Nessa altura chega junto de mim o Barreiros que diz que me vai dar proteção e ao mesmo tempo aprender como se faz para na próxima vez já estar preparado. Enquanto o Barreiros com a catana cortou o terreno à volta para verificar se não havia algum fio enterrado eu preparei-me para iniciar o meu trabalho.
Fiz tal e qual como aprendera na instrução, cortei um bocado de cordão lento, cerca de 15 cm, o que dava para 15 segundos, peguei no alicate e no detonador, liguei o cordão lento ao detonador, até aqui tudo bem, coloquei o detonador no petardo e, agora já a suar por todos os lados e com as mãos a tremer entalei o petardo cuidadosamente junto à mina. Estava tudo preparado, já só faltava acender o rastilho, pedi os fósforos ao meu ajudante que até aqui se mantivera em silêncio e depois de acender um fósforo encostei-o ao rastilho que imediatamente brilhou e começou a arder.
De imediato eu e o Barreiros começámos a correr e atirámo-nos para debaixo do rebenta minas esperando pela grande explosão.
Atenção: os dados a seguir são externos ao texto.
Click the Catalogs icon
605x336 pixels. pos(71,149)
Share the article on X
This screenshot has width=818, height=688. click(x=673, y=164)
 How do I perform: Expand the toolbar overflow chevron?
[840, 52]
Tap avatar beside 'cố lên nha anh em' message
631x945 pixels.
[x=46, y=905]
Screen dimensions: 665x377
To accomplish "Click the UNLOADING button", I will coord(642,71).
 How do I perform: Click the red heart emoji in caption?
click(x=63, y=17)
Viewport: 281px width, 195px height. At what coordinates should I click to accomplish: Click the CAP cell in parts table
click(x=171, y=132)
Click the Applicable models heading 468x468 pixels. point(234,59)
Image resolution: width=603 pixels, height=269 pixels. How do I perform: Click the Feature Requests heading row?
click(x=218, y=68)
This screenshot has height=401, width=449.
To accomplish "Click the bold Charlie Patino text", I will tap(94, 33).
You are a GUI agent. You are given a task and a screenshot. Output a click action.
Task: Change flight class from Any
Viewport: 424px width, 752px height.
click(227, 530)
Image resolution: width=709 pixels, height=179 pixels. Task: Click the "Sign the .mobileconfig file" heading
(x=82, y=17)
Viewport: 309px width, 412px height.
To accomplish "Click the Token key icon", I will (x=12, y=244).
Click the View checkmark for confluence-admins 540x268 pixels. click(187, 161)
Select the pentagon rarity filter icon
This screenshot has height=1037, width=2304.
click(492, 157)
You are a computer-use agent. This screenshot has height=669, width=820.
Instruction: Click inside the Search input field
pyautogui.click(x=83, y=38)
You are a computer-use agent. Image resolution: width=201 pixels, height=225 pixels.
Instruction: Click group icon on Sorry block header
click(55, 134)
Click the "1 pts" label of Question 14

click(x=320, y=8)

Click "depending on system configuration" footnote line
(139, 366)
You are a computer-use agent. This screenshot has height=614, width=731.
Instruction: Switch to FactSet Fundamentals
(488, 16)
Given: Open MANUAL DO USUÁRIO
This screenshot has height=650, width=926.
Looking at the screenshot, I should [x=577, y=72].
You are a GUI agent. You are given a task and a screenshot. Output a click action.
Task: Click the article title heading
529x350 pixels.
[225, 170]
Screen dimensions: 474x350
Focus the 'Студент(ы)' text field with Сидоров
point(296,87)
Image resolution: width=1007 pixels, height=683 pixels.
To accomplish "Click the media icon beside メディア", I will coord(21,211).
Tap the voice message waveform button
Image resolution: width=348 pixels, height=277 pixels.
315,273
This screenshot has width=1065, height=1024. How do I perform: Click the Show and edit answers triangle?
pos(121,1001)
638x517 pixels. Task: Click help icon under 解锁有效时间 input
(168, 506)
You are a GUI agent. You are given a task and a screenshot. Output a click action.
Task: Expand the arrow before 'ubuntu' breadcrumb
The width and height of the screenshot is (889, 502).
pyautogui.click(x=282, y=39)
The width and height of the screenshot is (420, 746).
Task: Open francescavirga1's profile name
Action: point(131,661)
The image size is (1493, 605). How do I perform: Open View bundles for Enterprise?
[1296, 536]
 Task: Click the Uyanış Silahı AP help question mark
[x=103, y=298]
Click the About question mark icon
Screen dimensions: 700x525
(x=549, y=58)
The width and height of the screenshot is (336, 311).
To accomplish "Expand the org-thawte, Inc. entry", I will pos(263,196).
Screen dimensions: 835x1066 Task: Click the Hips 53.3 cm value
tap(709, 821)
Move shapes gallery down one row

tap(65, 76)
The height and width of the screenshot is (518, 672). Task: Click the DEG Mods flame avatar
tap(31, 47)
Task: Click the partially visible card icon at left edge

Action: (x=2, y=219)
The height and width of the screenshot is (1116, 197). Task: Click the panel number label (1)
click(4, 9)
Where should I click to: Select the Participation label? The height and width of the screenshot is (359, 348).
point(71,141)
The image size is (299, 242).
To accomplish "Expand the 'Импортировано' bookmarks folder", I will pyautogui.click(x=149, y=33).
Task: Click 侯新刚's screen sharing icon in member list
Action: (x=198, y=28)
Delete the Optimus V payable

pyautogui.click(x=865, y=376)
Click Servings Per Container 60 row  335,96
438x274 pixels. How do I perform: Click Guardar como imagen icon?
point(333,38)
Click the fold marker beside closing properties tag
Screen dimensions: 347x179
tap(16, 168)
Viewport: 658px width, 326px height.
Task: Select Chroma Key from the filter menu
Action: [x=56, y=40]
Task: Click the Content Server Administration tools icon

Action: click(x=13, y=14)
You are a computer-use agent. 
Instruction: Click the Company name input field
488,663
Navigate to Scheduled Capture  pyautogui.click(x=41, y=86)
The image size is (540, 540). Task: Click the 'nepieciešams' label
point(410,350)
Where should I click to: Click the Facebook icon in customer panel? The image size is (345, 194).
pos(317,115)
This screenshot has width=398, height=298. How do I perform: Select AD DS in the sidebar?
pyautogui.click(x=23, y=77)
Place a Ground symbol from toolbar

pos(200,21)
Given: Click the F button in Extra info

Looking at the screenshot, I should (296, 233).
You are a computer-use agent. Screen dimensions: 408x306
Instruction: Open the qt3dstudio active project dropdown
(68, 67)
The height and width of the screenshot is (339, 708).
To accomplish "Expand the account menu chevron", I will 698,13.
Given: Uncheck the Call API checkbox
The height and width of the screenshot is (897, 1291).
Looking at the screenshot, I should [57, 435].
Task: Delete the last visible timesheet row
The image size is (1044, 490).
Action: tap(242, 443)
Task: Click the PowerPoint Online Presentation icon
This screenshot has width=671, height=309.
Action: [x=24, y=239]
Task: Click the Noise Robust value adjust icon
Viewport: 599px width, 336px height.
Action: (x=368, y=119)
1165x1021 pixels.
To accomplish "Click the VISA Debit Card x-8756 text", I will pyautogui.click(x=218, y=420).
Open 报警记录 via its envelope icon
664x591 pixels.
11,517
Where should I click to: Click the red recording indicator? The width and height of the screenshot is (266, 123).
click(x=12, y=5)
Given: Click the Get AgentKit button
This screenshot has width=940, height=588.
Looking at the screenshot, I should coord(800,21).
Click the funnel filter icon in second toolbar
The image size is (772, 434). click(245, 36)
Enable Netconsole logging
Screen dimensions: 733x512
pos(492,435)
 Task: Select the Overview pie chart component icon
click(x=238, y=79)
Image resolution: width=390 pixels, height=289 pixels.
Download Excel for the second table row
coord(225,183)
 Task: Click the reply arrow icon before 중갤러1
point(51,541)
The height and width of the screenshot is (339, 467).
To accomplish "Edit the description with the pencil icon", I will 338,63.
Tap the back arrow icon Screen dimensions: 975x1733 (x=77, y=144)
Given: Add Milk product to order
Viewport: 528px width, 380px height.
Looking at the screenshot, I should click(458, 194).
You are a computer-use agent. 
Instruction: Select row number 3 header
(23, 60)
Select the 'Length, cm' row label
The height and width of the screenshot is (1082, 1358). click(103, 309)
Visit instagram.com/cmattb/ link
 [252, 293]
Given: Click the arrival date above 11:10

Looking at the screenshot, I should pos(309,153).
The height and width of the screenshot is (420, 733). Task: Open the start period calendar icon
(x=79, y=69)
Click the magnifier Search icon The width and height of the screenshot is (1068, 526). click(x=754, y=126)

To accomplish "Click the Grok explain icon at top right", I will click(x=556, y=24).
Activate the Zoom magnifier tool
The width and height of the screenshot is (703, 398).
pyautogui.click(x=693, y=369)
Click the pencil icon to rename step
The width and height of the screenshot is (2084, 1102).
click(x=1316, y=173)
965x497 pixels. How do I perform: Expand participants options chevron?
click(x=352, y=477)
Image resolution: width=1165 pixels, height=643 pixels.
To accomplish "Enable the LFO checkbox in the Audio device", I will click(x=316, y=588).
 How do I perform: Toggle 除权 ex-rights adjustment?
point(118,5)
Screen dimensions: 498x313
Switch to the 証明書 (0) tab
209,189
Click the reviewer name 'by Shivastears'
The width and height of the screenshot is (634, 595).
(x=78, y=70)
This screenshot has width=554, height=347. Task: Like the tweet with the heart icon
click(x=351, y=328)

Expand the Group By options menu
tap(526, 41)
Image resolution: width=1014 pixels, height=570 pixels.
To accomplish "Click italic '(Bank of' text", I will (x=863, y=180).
Passaram os 15 segundos, depois outros 15 e ainda mais 1 minuto, dois minutos e nada, algo tinha corrido mal e só havia uma coisa a fazer, ir novamente até à mina e tentar perceber o que se tinha passado.
E lá fomos novamente eu e o meu ajudante, agora com alguns curiosos atrás que queriam ver com os seus próprios olhos o que teria acontecido. Com o máximo cuidado aproximámo-nos lentamente e verificámos que não havia nenhum mistério, simplesmente o cordão lento que já era velho ardera apenas um bocado e apagara-se, por sorte não era cordão detonante, pois os checas tinham pegado no primeiro cordão que encontraram e foi esse que utilizaram.
Resolvemos começar tudo de novo e enquanto eu preparava o detonador e o petardo, o meu ajudante, já mestre, cortava um bocado de cordão lento agora bastante maior, cerca de 25cm e desfiava os lados do mesmo para que este pudesse arder nas melhores condições.
Depois de tudo novamente preparado, acendemos o rastilho, esperámos um pouco para ver se ele não se apagava e como verificámos que estava a arder normalmente iniciámos nova corrida e abrigámo-nos debaixo do rebenta minas. De repente um estrondo enorme, pedras e areias a cair por todos os lados.
Olhei para a picada e um cogumelo elevava-se no ar e um cheiro diferente entrava-me pelas narinas, cheiro esse que me iria acompanhar muitas vezes e que fiquei depois a saber que era o que os velhinhos chamavam "cheiro a trotil".

 Tinha sido a minha primeira mina, mal sabia eu que no futuro não só eu, mas muitos dos elementos da companhia iriam rebentar dezenas, talvez centenas de minas, sem coletes de proteção, sem máscaras, sem televisões a filmar e principalmente incógnitos e sem o reconhecimento do país que para lá os mandou.